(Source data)
------------------------------------

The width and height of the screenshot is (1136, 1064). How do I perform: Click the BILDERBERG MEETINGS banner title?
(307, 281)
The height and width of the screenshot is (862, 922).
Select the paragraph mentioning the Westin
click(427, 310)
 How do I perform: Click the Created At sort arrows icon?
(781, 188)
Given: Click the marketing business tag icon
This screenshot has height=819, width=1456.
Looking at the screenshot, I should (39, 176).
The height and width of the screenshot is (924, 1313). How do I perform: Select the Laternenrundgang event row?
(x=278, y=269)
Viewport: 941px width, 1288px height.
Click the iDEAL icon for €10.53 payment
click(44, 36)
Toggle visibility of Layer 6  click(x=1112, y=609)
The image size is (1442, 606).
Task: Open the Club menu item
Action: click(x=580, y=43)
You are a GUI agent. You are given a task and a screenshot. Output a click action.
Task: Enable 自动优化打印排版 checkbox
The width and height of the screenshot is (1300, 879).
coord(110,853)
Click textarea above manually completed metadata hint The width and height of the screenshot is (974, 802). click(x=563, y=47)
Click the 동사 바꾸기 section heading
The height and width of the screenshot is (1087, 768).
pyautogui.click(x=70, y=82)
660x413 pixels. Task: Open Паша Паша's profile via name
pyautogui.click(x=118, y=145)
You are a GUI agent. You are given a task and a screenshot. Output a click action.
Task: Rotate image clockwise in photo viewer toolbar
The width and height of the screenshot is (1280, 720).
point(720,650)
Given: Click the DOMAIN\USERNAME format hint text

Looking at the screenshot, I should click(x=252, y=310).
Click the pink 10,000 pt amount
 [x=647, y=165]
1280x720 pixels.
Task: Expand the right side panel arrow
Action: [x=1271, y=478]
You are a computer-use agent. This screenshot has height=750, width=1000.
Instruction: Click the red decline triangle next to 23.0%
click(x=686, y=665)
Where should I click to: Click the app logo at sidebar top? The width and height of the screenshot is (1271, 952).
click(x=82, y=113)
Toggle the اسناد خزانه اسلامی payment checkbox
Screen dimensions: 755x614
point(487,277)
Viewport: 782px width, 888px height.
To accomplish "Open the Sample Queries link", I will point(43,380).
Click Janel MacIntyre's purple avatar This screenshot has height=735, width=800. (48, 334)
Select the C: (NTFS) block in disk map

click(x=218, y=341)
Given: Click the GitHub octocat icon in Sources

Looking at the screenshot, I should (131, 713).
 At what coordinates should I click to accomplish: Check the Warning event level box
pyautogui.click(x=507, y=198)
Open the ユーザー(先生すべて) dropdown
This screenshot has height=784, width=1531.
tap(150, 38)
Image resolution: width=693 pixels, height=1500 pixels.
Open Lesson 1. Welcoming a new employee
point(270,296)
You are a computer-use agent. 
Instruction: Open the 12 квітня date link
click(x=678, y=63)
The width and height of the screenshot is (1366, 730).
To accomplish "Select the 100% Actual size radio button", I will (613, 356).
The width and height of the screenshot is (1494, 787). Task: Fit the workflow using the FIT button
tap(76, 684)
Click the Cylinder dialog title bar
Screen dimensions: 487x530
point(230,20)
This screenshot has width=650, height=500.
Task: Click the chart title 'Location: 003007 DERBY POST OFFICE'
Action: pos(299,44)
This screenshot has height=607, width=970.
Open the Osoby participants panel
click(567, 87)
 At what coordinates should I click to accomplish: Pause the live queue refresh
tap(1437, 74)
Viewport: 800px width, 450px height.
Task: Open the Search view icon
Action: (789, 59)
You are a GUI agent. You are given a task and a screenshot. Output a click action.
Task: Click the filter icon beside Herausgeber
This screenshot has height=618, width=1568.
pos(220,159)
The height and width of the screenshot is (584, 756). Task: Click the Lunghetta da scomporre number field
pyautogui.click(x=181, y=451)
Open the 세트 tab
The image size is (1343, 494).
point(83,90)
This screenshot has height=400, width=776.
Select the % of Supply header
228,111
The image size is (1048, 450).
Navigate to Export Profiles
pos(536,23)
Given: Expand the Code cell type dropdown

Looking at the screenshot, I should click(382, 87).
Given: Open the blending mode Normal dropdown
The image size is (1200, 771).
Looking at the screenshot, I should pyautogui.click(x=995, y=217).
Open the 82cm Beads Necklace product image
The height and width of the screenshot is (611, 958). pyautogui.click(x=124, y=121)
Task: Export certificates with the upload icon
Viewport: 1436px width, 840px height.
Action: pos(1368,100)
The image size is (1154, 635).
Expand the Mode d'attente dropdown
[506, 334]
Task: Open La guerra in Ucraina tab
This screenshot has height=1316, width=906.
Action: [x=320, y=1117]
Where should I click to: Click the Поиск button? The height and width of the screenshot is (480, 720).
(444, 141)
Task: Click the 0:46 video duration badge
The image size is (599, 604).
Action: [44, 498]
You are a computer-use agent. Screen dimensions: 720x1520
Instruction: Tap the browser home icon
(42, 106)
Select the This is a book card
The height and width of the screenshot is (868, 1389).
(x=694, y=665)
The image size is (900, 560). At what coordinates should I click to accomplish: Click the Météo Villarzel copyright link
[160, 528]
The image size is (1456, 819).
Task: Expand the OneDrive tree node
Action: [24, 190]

------------------------------------

*Problem statement:* Reproduce the material verbatim, from the line containing "Where should I click to: Click the app" through the line containing "click(567, 87)", both lines included.

*Result of this task:*
Where should I click to: Click the app logo at sidebar top? The width and height of the screenshot is (1271, 952).
click(x=82, y=113)
Toggle the اسناد خزانه اسلامی payment checkbox
Screen dimensions: 755x614
point(487,277)
Viewport: 782px width, 888px height.
To accomplish "Open the Sample Queries link", I will point(43,380).
Click Janel MacIntyre's purple avatar This screenshot has height=735, width=800. (48, 334)
Select the C: (NTFS) block in disk map

click(x=218, y=341)
Given: Click the GitHub octocat icon in Sources

Looking at the screenshot, I should (131, 713).
 At what coordinates should I click to accomplish: Check the Warning event level box
pyautogui.click(x=507, y=198)
Open the ユーザー(先生すべて) dropdown
This screenshot has height=784, width=1531.
tap(150, 38)
Image resolution: width=693 pixels, height=1500 pixels.
Open Lesson 1. Welcoming a new employee
point(270,296)
You are a computer-use agent. 
Instruction: Open the 12 квітня date link
click(x=678, y=63)
The width and height of the screenshot is (1366, 730).
To accomplish "Select the 100% Actual size radio button", I will (613, 356).
The width and height of the screenshot is (1494, 787). Task: Fit the workflow using the FIT button
tap(76, 684)
Click the Cylinder dialog title bar
Screen dimensions: 487x530
point(230,20)
This screenshot has width=650, height=500.
Task: Click the chart title 'Location: 003007 DERBY POST OFFICE'
Action: pos(299,44)
This screenshot has height=607, width=970.
Open the Osoby participants panel
click(567, 87)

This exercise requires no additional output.